# WORK INSTRUCTION:
Entries follow. Return each line that contains the word "computer".

# DATASET RECORDS:

■ ■ ■ ■

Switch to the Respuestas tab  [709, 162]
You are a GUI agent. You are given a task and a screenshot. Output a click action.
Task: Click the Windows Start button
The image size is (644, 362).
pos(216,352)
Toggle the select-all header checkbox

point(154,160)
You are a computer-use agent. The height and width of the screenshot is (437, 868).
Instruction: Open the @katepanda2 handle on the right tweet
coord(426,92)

■ ■ ■ ■

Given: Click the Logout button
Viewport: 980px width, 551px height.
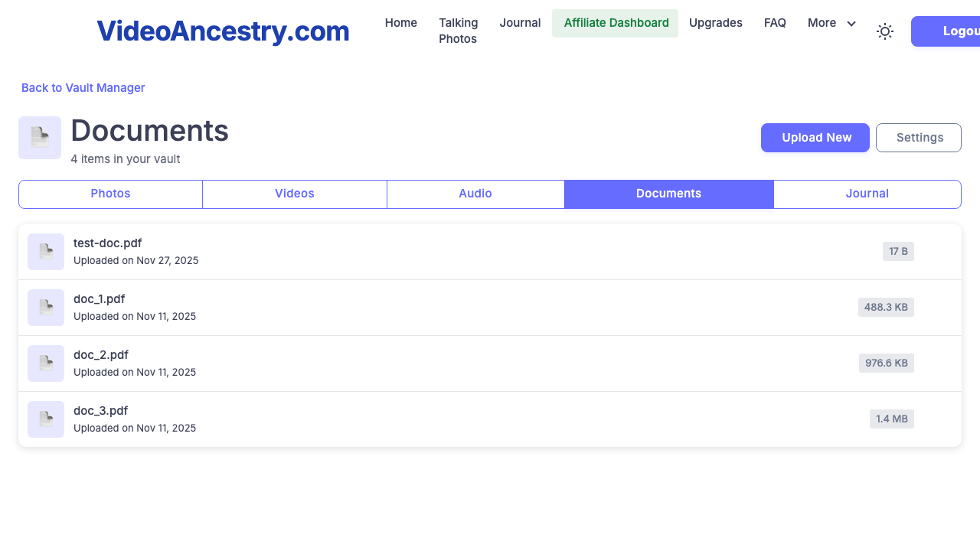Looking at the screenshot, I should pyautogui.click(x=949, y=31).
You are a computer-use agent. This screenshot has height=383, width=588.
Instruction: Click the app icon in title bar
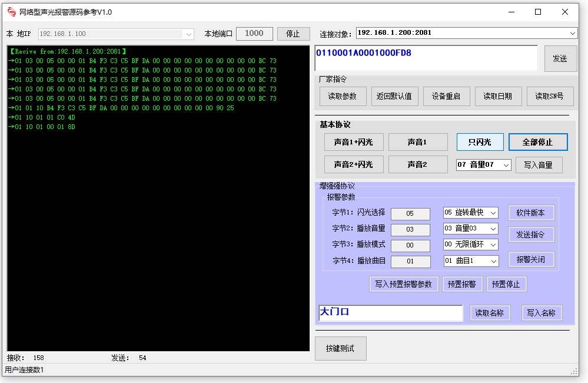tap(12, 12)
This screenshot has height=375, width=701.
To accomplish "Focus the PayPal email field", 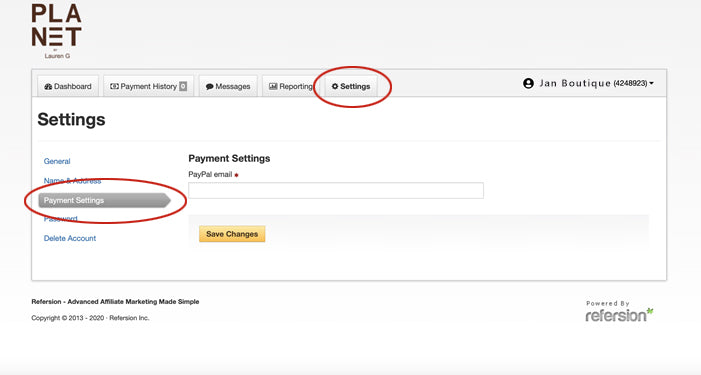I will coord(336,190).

■ ■ ■ ■

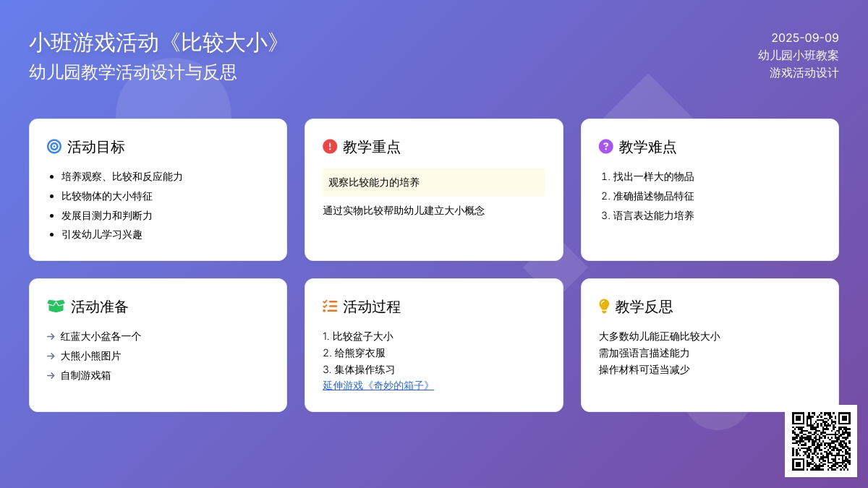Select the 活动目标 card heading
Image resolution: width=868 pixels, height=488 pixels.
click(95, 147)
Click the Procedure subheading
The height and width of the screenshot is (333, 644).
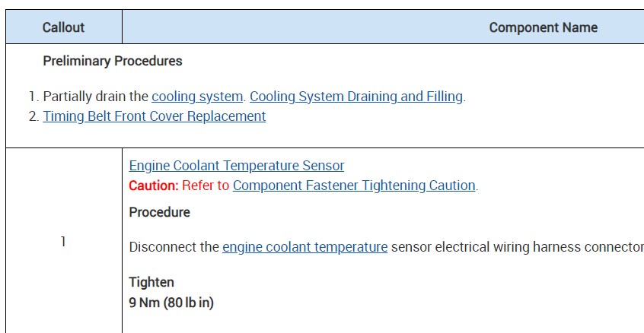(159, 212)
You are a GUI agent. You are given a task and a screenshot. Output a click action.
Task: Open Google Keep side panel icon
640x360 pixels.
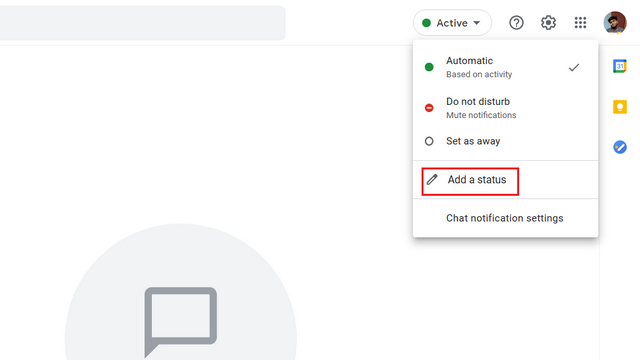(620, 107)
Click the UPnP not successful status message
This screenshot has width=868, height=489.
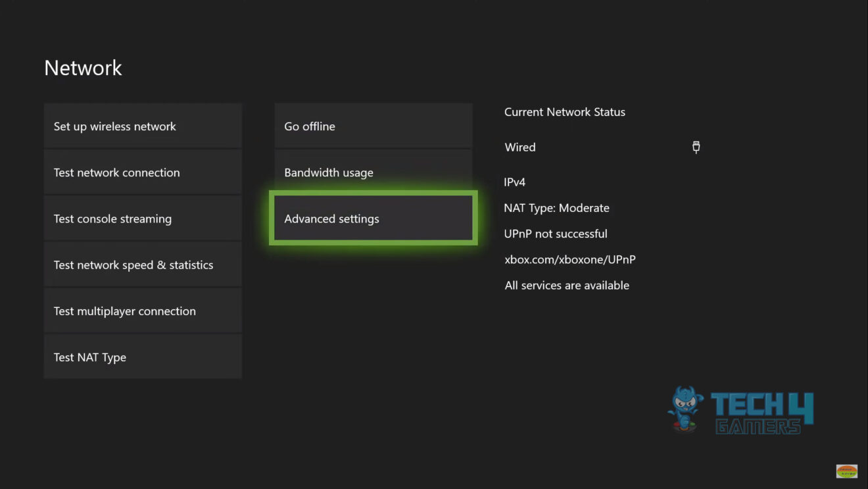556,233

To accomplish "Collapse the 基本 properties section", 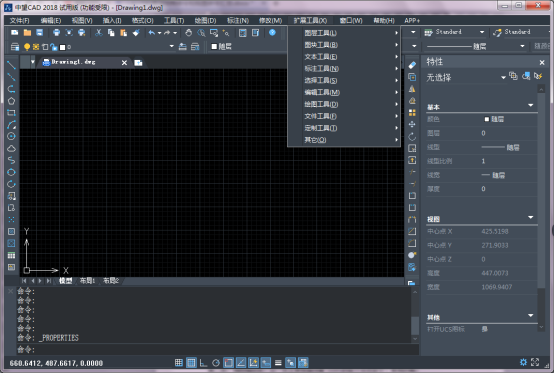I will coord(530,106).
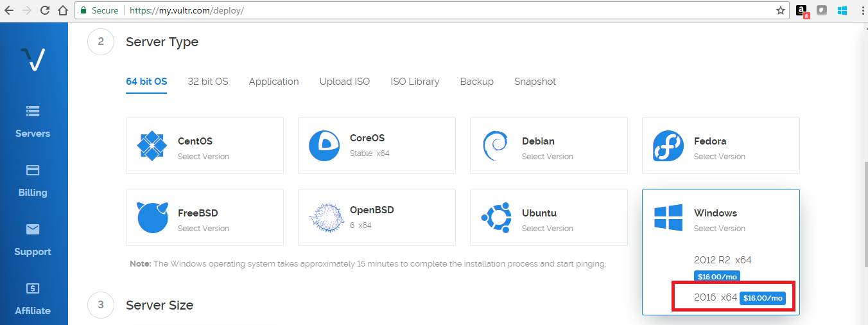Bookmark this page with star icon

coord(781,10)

■ ■ ■ ■

# EXPECTED OUTPUT:
You are a computer-use agent. The height and width of the screenshot is (437, 868).
You are a computer-use agent. This screenshot has height=383, width=588.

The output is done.